Naren tersenyum kecil ketika ucapan Akram didengarnya. Ia pun tahu jika Semarang tak begitu jauh. Bahkan jika ingin, Naren bisa berangkat saat ini juga untuk bertemu Leta. Masalahnya, ia bukan mengkhawatirkan hal itu.

Jelas Naren paham jika dengan ini, Leta berniat untuk membuka lembaran baru. Tanpa dirinya, tentu. Naren pun tak ingin mempersulit apalagi memohon gadis itu untuk tetap tinggal. Terasa tak pantas ia menghentikan Leta setelah apa yang diperbuatnya. Naren hanya menyesal karena tak sempat bertemu dengan Leta untuk yang terakhir kali. Ia bahkan tak punya kesempatan untuk setidaknya mengucapkan kalimat “hati-hati di jalan”.

“Gue bukan khawatir nggak bisa ketemu Leta lagi. Gue cuma nyesel karena nggak punya kesempatan ketemu dia buat yang terakhir. Setelah semua yang gue lakuin, nggak mungkin gue harus rusak lagi lembar hidup baru yang dia mulai hari ini.”

Akram menoleh pada Naren. “Walaupun begitu, yang punya pena sama penghapusnya cuma Tuhan. Kalau Tuhan masih izinin lo buat ngisi kehidupan Leta, lo juga nggak bisa terus-terusan menghindar. Kalian berdua tuh kayak magnet. Ketemu di perasaan yang sama, tapi nggak mau disatuin dan saling menghindar.”

Untuk kali pertama, Naren dibuat bungkam oleh perkataan seseorang. Biasanya ia selalu punya cara untuk menjawab. Namun, kali ini ia hanya diam. Tak menduga juga jika Akram yang dapat melakukan hal itu.

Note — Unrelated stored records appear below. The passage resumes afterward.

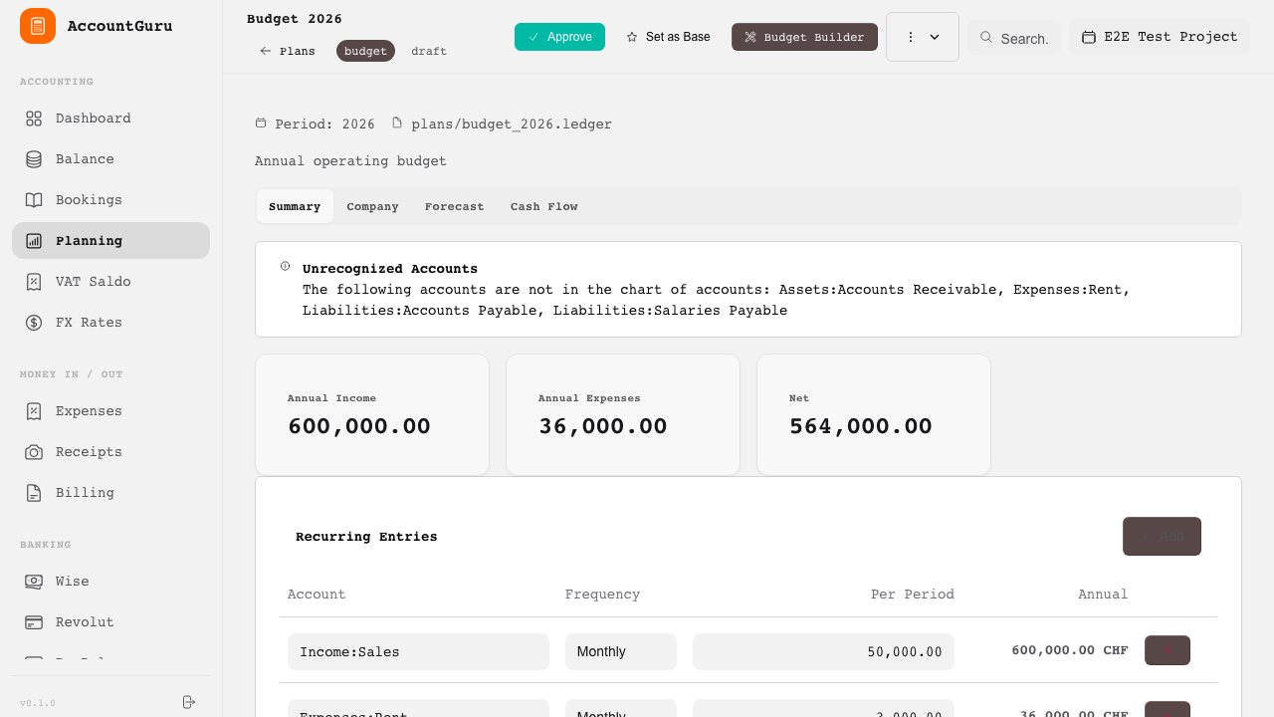Go to Balance in sidebar
The width and height of the screenshot is (1274, 717).
[x=85, y=159]
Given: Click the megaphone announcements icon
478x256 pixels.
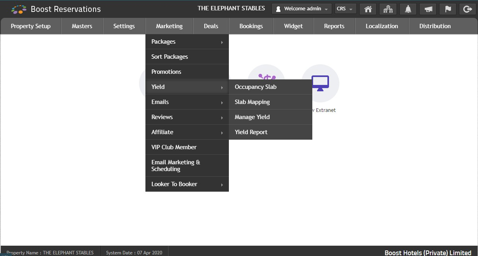Looking at the screenshot, I should pos(428,9).
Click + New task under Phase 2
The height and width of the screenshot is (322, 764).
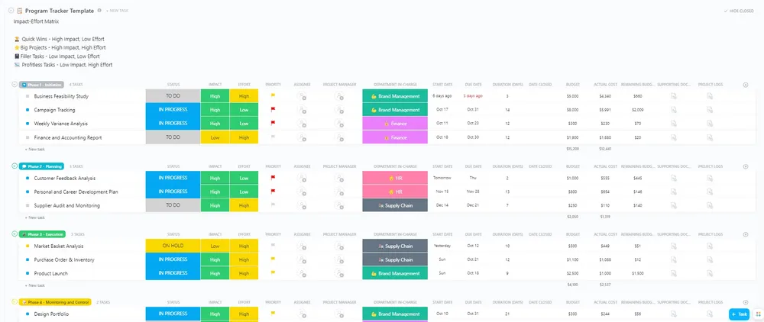(x=34, y=217)
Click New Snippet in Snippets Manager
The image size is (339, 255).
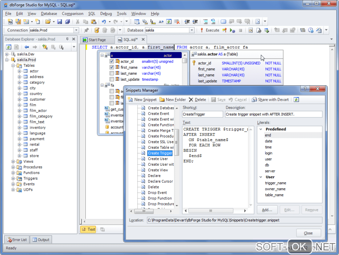[142, 100]
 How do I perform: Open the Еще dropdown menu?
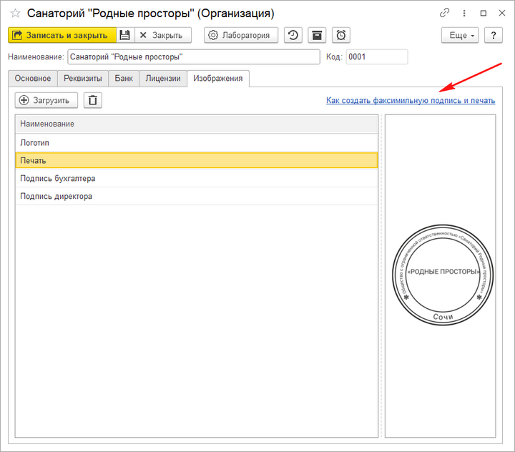click(x=462, y=35)

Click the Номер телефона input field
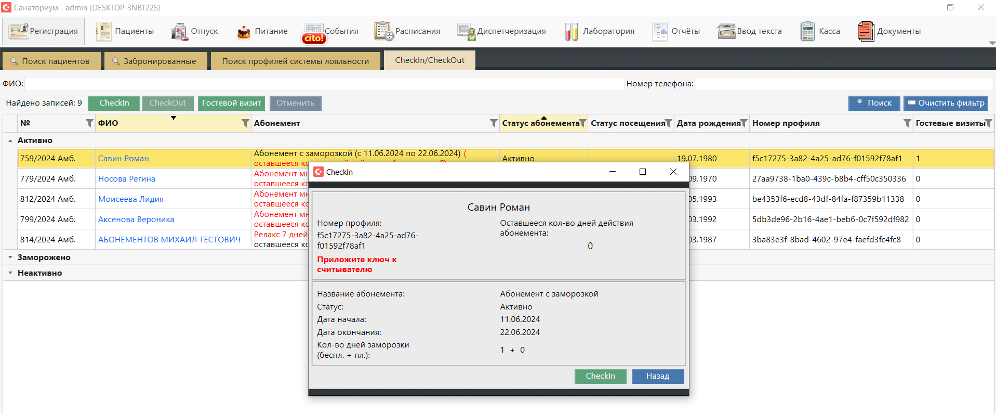click(x=843, y=84)
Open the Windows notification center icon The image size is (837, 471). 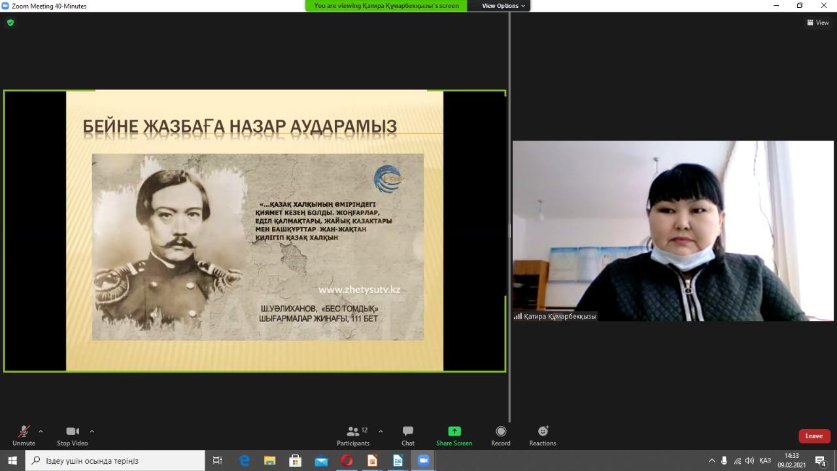[821, 461]
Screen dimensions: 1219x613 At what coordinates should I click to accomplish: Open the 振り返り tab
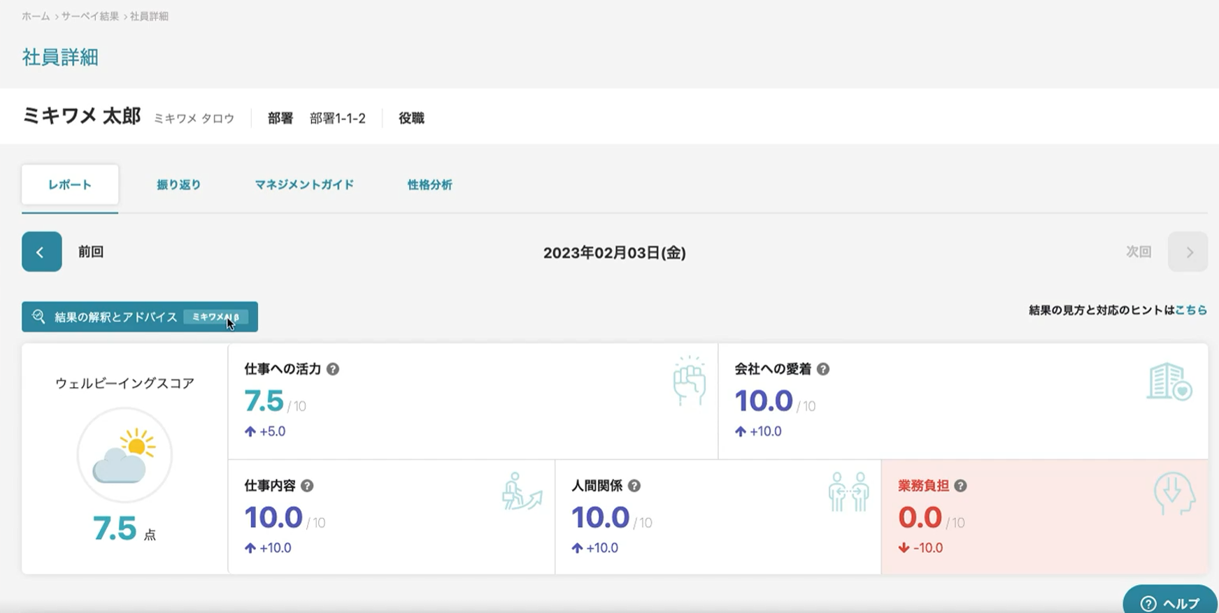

Akram menghempas napas keras ketika mendapati raut tak percaya Naren usai ia berkata begitu bijak. “Gue mungkin nggak suka sama lo, Ren. Tapi, lama-lama gue sadar kita bakal selalu berantem kalau salah satu dari kita nggak ada yang ngalah. Cepat atau lambat pun kita emang harus terima kenyataan kalau kita udah jadi keluarga. Ya, gue dapetin kesimpulan ini setelah setiap malem over thinking mikirin hidup,” lanjut Akram.

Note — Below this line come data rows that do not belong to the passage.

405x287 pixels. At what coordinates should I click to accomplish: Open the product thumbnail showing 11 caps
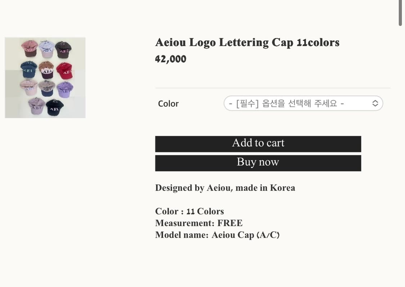click(45, 77)
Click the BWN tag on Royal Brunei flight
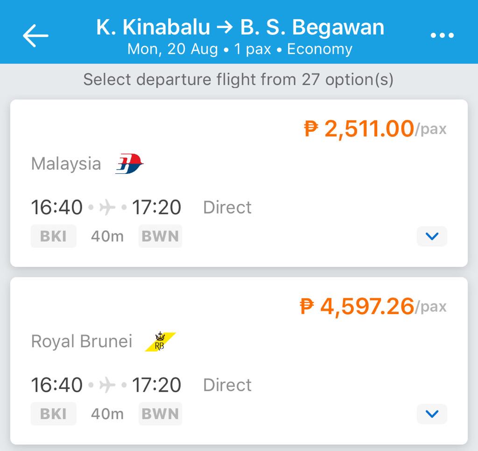Viewport: 478px width, 451px height. [x=160, y=414]
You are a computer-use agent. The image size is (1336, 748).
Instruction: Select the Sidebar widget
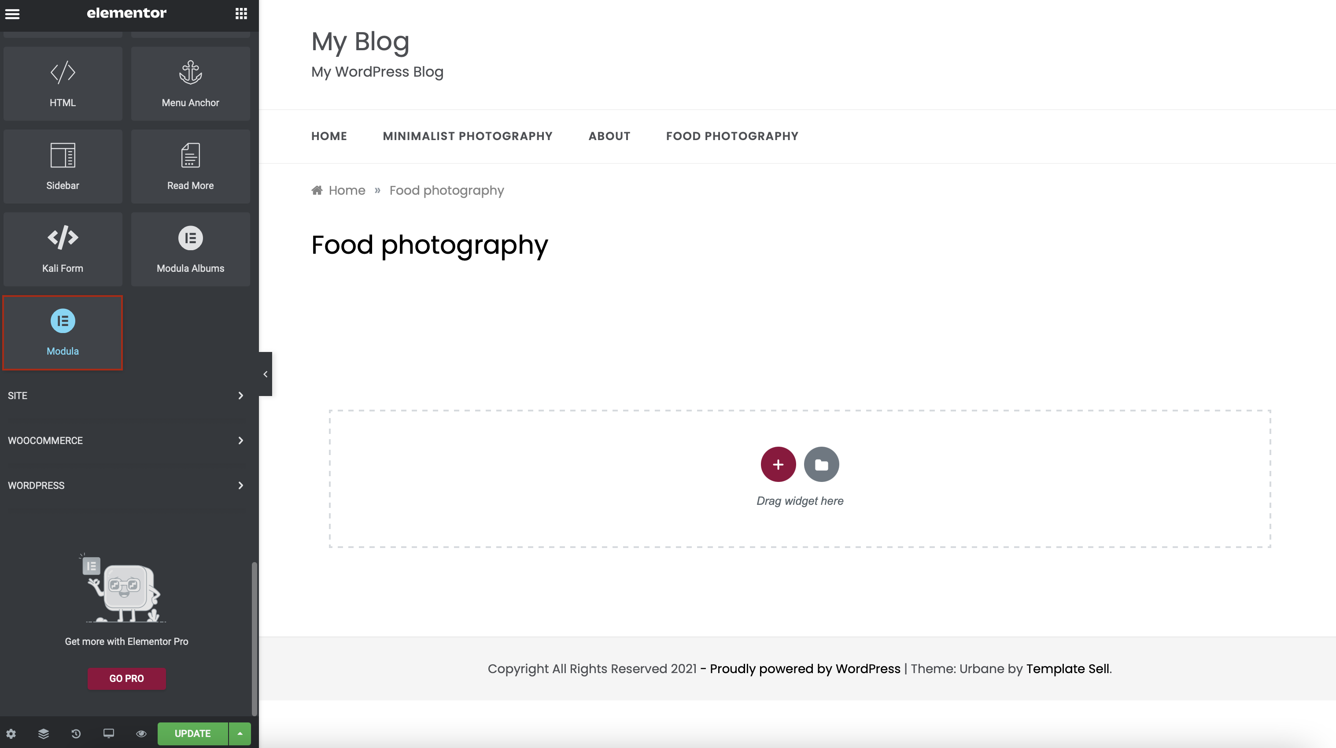63,166
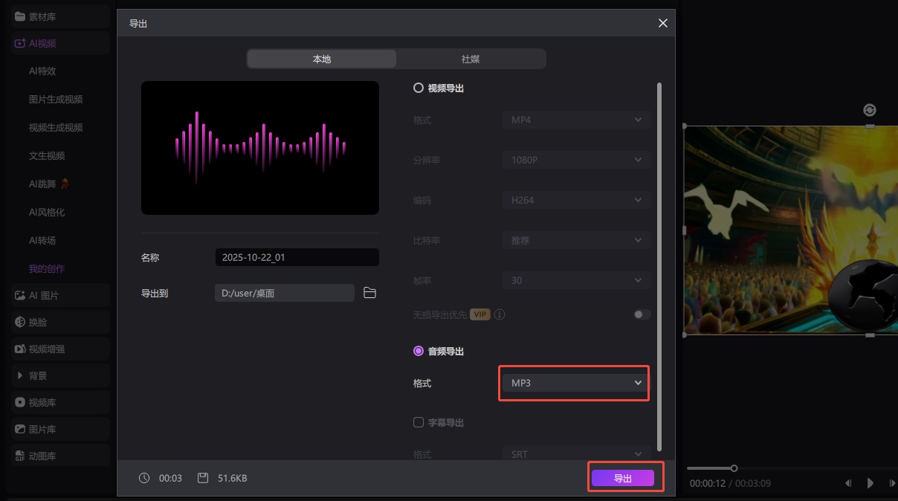Switch to the 社媒 tab
898x501 pixels.
click(x=471, y=59)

“Lo lagi mau ngajak gue baikan?” Naren sekilas menoleh pada Akram.

“Cuma berusaha memengaruhi lo biar berpemikiran sama kayak gue. Kalau udah gitu, tanpa gue bilang pun kita bakal baikan dengan sendirinya, seiring berjalannya waktu. Dan kembali ke masalah Leta, kita kayaknya udahin aja saingannya. As you can see, kita sama-sama berakhir jadi sad boy.” Akram tertawa kecil, membuat Naren melakukan hal sama. “Gue harap, setelah ini kita nggak suka sama orang yang sama lagi,” lanjut Akram.

“Kenapa enggak? Hidup Pak Azam bakal hambar kalau kita nggak berantem.”

“Hidup lo kali yang hambar kalo nggak berantem.”